La campagne de débanditisation de 1931


Si les bandits n’ont jamais cessé d’exister en Corse, la génération qui apparaît après la Première guerre mondiale brille par sa férocité. Ce ne sont plus que des parcittori et encore, ceux qui n’ont pas « réussi » sur le continent. Car, à Marseille, ce sont aussi des Corses qui tiennent le haut du pavé. Parmi eux, Bonaventure Carbone, un Proprianais, a fait ses premières armes dans le proxénétisme. Puis il s’est allié à un Italien, François Spirito, lui-même lié à la mafia italo-américaine.
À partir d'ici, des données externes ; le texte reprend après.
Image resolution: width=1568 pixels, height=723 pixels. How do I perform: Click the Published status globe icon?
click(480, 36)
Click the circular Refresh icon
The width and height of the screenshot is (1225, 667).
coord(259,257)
Profitant de la situation de carrefour maritime occupée par Marseille, il développe leur pouvoir jusqu’à tenir la ville. Pour ce faire, il s’allie à un Corse du Niolu, Simon Sabiani, passé de l’extrême-gauche à l’extrême-droite avant de collaborer avec l’occupant nazi. En Corse, le clanisme se sert du banditisme pour obtenir des voix. Nonce Romanetti, originaire de Calcatoghju, tué par les gendarmes le 25 avril 1926, avait tenu le pays ajaccien sans paraître craindre d’être arrêté. À son enterrement, son cercueil fut accompagné par cinq mille personnes parmi lesquelles tous les notables et le discours funèbre fut prononcé par l’avocat Cesar Campinchi, futur ministre de la République. C’est dire si le concubinage de la Corse et de la violence ne date pas d’hier.